Through November and December 2024, Knight Frank said it interviewed 150 single and multi-family offices across the globe. This covered 121 single-family and 18 multi-family offices as well as 11 heads of more diverse structures. The FOs were headquartered in 29 cities across Asia, Europe, the Middle East and the Americas, with "strong representation" from FOs based in London, Singapore, New York, Geneva, Sydney and Hong Kong.

The firm asked why family offices own real estate and how much borrowing they are exposed to in this asset class.

"Across the different metrics employed, FOs on average target an unleveraged 13.8 per cent return. In terms of the objectives that real estate fulfils in the wider investment portfolio growth and capital appreciation (42 per cent) dominates, with wealth preservation (23 per cent) and Income generation (19 per cent) in second and third places," it said. 

The indispensable nation
In other main findings, the 88-page report finds that the US “remains the undisputed leader in global wealth creation.” Almost 40 per cent of the world’s wealthy reside in the US. “No other country is as successful at creating homegrown wealth or attracting migrant UHNWIs,” it said. “For luxury homes, private jets and superyachts, what happens in the US shapes global markets.”

The report defines “high net worth” as a person having $1 million more in wealth; “ultra-HNW” is $30 million-plus. Its “Wealth Sizing Model” defines HNW individuals as those with a net worth of at least $10 million; the UHNW version of this model pegs the figure as at least $100 million.

Changes in the wealth held in different regions are set out in the report. 

"In 2024, the fortunes of the wealthy improved, with a 4.4 per cent hike in the number of individuals worth over $10 million. All regions saw an uptick, but North America led with growth of 5.2 per cent. Future wealth creation, especially in the ultra-wealthy ($100 million+) segment, is likely to be subject to a more activist regulatory and tax response," it said.


Source: Knight Frank

The report says the the mobility of wealth is “only set to increase,” saying that this theme is driving “supercharged growth” in some housing markets, with Miami, Palm Beach and Aspen in the US serving as prime examples. “The ease with which wealth can move is driving efforts to attract it and attempts to control it. While private jets and yachts should promote mobility, we delve into some surprising limitations,” it said.

The luxury property market is also being shaped by moves in market pricing and currencies, Knight Frank said. Its review of changes in buying power showed that while London offers savings of 43 per cent for dollar-based buyers compared with pricing in 2014, other markets have seen equally dramatic falls in relative buying power, with some weakening by more than 50 per cent over the period.

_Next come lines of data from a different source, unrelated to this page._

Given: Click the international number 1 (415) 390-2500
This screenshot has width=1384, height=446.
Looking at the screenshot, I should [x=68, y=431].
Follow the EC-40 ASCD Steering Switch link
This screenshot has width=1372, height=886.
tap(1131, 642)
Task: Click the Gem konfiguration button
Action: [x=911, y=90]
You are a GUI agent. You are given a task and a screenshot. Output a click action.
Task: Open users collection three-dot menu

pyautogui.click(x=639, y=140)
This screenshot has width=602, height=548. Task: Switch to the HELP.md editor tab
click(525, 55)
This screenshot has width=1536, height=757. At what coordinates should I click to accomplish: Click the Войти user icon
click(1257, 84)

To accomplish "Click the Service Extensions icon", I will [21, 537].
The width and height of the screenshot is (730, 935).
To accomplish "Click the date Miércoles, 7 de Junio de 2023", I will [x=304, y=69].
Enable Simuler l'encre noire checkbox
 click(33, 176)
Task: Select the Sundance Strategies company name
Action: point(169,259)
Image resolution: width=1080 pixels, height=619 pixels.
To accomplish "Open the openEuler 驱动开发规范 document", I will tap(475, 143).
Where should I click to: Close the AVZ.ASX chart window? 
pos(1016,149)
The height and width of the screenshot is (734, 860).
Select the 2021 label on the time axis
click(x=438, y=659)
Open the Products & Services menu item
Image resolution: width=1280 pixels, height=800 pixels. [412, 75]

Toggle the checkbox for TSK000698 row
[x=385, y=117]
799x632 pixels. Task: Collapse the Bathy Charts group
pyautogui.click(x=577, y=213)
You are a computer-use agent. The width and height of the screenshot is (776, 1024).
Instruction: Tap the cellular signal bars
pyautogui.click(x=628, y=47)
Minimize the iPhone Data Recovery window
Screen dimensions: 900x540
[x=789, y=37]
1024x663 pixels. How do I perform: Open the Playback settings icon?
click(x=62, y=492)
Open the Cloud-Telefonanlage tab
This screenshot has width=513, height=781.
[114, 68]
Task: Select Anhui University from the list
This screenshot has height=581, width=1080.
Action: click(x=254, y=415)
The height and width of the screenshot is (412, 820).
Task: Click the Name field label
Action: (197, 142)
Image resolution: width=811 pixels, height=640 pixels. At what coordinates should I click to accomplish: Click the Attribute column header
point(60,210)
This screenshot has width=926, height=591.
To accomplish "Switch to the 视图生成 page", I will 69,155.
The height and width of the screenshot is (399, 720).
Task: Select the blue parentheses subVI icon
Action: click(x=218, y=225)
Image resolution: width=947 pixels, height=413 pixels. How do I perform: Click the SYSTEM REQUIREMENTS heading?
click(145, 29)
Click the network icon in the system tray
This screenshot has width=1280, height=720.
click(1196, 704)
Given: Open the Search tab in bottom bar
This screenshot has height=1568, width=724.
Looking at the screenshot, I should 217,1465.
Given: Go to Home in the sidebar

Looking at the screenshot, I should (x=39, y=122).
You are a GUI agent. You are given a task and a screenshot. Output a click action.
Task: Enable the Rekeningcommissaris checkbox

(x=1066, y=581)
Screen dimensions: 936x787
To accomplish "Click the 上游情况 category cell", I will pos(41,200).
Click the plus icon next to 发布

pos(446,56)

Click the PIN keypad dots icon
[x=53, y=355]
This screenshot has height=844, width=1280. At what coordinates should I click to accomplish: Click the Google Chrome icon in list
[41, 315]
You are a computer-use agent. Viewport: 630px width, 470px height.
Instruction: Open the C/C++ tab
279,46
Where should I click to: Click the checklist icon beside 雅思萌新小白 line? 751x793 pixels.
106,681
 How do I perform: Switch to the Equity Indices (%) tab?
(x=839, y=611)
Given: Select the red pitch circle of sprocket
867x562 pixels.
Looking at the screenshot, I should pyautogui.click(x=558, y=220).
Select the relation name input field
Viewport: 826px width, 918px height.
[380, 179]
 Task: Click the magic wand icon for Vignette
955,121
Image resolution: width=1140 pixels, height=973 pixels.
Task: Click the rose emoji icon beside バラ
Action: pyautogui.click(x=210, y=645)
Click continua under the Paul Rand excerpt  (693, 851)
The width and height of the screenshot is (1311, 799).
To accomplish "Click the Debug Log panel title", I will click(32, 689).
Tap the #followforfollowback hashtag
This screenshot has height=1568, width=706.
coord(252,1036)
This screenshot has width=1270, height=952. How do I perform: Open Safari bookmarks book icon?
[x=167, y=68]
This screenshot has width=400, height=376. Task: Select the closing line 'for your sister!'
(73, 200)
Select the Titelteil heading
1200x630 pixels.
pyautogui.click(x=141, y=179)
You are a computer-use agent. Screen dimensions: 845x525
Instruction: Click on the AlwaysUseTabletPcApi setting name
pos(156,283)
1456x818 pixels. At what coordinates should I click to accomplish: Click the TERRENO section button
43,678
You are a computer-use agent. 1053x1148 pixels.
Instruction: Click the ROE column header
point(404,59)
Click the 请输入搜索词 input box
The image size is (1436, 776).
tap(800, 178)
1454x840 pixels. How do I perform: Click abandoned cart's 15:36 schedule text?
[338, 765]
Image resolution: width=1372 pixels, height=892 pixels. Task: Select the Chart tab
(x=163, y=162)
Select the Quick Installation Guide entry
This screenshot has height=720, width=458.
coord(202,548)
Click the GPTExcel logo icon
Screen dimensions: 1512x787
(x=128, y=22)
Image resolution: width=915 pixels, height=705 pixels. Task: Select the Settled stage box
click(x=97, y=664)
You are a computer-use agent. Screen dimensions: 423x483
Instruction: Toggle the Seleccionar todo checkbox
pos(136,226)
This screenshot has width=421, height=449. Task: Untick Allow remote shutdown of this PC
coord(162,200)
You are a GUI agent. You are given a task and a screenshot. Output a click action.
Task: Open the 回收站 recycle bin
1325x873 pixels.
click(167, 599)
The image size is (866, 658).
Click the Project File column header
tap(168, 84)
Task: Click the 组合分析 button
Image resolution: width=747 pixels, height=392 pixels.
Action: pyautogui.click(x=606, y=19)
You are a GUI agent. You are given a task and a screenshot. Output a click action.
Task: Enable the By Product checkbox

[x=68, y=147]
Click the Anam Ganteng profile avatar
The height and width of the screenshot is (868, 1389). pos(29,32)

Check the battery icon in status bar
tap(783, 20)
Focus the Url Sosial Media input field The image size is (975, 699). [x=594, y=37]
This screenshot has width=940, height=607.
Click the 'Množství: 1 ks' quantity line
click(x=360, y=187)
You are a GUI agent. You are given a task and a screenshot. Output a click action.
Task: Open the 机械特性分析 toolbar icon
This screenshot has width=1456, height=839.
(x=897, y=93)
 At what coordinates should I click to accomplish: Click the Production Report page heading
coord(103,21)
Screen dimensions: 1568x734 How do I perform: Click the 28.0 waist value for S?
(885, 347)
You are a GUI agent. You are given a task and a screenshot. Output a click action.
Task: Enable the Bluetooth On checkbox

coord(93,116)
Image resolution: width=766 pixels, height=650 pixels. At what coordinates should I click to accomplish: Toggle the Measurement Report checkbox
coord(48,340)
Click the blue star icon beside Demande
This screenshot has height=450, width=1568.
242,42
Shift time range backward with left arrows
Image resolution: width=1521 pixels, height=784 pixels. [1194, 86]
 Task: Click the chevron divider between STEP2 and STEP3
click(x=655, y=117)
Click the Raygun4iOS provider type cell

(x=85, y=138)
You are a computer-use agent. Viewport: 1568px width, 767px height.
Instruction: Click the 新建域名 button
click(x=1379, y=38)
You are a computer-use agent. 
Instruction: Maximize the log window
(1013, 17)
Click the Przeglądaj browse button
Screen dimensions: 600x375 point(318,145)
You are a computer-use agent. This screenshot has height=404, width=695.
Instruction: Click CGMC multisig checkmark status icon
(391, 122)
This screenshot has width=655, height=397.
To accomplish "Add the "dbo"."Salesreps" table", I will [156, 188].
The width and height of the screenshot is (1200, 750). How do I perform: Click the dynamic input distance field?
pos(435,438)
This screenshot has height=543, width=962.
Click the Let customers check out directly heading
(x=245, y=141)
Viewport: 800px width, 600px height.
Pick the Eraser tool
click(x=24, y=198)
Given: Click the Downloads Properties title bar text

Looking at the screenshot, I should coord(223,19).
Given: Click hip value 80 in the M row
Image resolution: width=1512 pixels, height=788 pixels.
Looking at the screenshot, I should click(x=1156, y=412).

On the well-trodden theme of intergenerational wealth transfer, Knight Frank said this process is well underway, even though Baby Boomers still control most global wealth.

The report contains a warning about more difficult economic times possibly ahead – the report came out days after the US slapped tariffs on neighbors Canada and Mexico, as well as China. 

“The world economy has had a good run. Global GDP surpassed its pre-pandemic peak in mid-2021 and has continued to expand at around 3 per cent every year since. Will 2025 be the year that run ends? It’s possible, perhaps even likely. The US has a new, volatile president, a man inviting trade wars on multiple fronts. Inflation isn’t quite tamed. Government deficits appear out of control. Stock market valuations are inflated. War is ongoing in various theaters, and could spread to others,” it said.